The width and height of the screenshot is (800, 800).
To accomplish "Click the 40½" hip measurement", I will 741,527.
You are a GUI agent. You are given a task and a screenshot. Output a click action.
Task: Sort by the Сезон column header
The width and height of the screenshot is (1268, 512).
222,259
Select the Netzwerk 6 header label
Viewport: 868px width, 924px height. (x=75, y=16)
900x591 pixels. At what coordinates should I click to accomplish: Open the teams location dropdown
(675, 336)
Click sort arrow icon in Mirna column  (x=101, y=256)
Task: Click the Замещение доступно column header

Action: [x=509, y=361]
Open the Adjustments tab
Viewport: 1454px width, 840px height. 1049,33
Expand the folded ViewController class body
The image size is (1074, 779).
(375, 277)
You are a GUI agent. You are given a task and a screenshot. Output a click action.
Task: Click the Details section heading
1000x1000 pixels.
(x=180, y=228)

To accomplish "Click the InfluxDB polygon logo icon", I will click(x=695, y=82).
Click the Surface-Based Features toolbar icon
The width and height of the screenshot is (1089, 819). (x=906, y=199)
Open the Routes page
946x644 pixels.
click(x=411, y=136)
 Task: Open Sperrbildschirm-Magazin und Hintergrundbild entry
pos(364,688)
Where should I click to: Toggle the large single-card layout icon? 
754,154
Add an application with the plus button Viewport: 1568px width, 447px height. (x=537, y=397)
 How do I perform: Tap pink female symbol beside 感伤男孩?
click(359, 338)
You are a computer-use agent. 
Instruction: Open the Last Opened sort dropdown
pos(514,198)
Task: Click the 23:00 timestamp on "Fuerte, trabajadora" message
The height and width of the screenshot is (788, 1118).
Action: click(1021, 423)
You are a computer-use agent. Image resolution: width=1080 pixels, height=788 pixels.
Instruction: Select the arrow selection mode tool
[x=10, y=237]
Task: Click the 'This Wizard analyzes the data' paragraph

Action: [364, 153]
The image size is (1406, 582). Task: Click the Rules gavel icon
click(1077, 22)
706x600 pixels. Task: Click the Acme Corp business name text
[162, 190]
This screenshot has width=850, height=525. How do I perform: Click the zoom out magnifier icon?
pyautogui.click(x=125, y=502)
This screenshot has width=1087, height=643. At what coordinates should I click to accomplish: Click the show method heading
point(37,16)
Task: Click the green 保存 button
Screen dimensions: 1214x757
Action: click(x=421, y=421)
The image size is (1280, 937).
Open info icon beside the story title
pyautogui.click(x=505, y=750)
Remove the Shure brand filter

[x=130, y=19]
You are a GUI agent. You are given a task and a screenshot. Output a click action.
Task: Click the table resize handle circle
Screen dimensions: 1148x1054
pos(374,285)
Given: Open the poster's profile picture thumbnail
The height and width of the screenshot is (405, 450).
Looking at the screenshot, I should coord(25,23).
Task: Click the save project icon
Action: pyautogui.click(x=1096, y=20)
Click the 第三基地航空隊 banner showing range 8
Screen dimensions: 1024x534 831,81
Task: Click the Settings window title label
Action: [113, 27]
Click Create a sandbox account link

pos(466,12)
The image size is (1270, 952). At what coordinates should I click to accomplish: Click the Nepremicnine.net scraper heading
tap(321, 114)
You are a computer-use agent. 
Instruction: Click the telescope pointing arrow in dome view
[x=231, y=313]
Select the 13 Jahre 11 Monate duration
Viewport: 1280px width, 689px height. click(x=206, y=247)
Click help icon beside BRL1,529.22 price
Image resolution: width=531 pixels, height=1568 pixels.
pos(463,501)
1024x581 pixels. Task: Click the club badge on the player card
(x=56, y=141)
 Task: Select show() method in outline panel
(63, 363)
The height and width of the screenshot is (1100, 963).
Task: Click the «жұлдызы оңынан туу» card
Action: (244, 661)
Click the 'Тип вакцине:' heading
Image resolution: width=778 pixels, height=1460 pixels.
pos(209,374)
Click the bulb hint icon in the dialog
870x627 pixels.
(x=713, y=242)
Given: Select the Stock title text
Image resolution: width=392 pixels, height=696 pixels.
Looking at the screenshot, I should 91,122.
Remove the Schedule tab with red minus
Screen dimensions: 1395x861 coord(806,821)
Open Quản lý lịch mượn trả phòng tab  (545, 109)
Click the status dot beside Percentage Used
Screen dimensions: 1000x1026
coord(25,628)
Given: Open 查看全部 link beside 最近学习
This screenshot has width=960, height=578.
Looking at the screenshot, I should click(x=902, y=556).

▸ **GOAL OF THE EXERCISE**
Please reproduce the whole listing exactly, omitting no line.

▸ **OUTPUT BELOW**
The width and height of the screenshot is (800, 800).
To accomplish "Click the 40½" hip measurement", I will 741,527.
You are a GUI agent. You are given a task and a screenshot. Output a click action.
Task: Sort by the Сезон column header
The width and height of the screenshot is (1268, 512).
222,259
Select the Netzwerk 6 header label
Viewport: 868px width, 924px height. (x=75, y=16)
900x591 pixels. At what coordinates should I click to accomplish: Open the teams location dropdown
(675, 336)
Click sort arrow icon in Mirna column  (x=101, y=256)
Task: Click the Замещение доступно column header

Action: [x=509, y=361]
Open the Adjustments tab
Viewport: 1454px width, 840px height. 1049,33
Expand the folded ViewController class body
The image size is (1074, 779).
(375, 277)
You are a GUI agent. You are given a task and a screenshot. Output a click action.
Task: Click the Details section heading
1000x1000 pixels.
(x=180, y=228)

To accomplish "Click the InfluxDB polygon logo icon", I will click(x=695, y=82).
Click the Surface-Based Features toolbar icon
The width and height of the screenshot is (1089, 819). (x=906, y=199)
Open the Routes page
946x644 pixels.
click(x=411, y=136)
 Task: Open Sperrbildschirm-Magazin und Hintergrundbild entry
pos(364,688)
Where should I click to: Toggle the large single-card layout icon? 
754,154
Add an application with the plus button Viewport: 1568px width, 447px height. (x=537, y=397)
 How do I perform: Tap pink female symbol beside 感伤男孩?
click(359, 338)
You are a computer-use agent. 
Instruction: Open the Last Opened sort dropdown
pos(514,198)
Task: Click the 23:00 timestamp on "Fuerte, trabajadora" message
The height and width of the screenshot is (788, 1118).
Action: click(1021, 423)
You are a computer-use agent. Image resolution: width=1080 pixels, height=788 pixels.
Instruction: Select the arrow selection mode tool
[x=10, y=237]
Task: Click the 'This Wizard analyzes the data' paragraph

Action: [364, 153]
The image size is (1406, 582). Task: Click the Rules gavel icon
click(1077, 22)
706x600 pixels. Task: Click the Acme Corp business name text
[162, 190]
This screenshot has width=850, height=525. How do I perform: Click the zoom out magnifier icon?
pyautogui.click(x=125, y=502)
This screenshot has width=1087, height=643. At what coordinates should I click to accomplish: Click the show method heading
point(37,16)
Task: Click the green 保存 button
Screen dimensions: 1214x757
Action: click(x=421, y=421)
The image size is (1280, 937).
Open info icon beside the story title
pyautogui.click(x=505, y=750)
Remove the Shure brand filter

[x=130, y=19]
You are a GUI agent. You are given a task and a screenshot. Output a click action.
Task: Click the table resize handle circle
Screen dimensions: 1148x1054
pos(374,285)
Given: Open the poster's profile picture thumbnail
The height and width of the screenshot is (405, 450).
Looking at the screenshot, I should coord(25,23).
Task: Click the save project icon
Action: pyautogui.click(x=1096, y=20)
Click the 第三基地航空隊 banner showing range 8
Screen dimensions: 1024x534 831,81
Task: Click the Settings window title label
Action: [113, 27]
Click Create a sandbox account link

pos(466,12)
The image size is (1270, 952). At what coordinates should I click to accomplish: Click the Nepremicnine.net scraper heading
tap(321, 114)
You are a computer-use agent. 
Instruction: Click the telescope pointing arrow in dome view
[x=231, y=313]
Select the 13 Jahre 11 Monate duration
Viewport: 1280px width, 689px height. click(x=206, y=247)
Click help icon beside BRL1,529.22 price
Image resolution: width=531 pixels, height=1568 pixels.
pos(463,501)
1024x581 pixels. Task: Click the club badge on the player card
(x=56, y=141)
 Task: Select show() method in outline panel
(63, 363)
The height and width of the screenshot is (1100, 963).
Task: Click the «жұлдызы оңынан туу» card
Action: (244, 661)
Click the 'Тип вакцине:' heading
Image resolution: width=778 pixels, height=1460 pixels.
pos(209,374)
Click the bulb hint icon in the dialog
870x627 pixels.
(x=713, y=242)
Given: Select the Stock title text
Image resolution: width=392 pixels, height=696 pixels.
Looking at the screenshot, I should 91,122.
Remove the Schedule tab with red minus
Screen dimensions: 1395x861 coord(806,821)
Open Quản lý lịch mượn trả phòng tab  (545, 109)
Click the status dot beside Percentage Used
Screen dimensions: 1000x1026
coord(25,628)
Given: Open 查看全部 link beside 最近学习
This screenshot has width=960, height=578.
Looking at the screenshot, I should click(x=902, y=556).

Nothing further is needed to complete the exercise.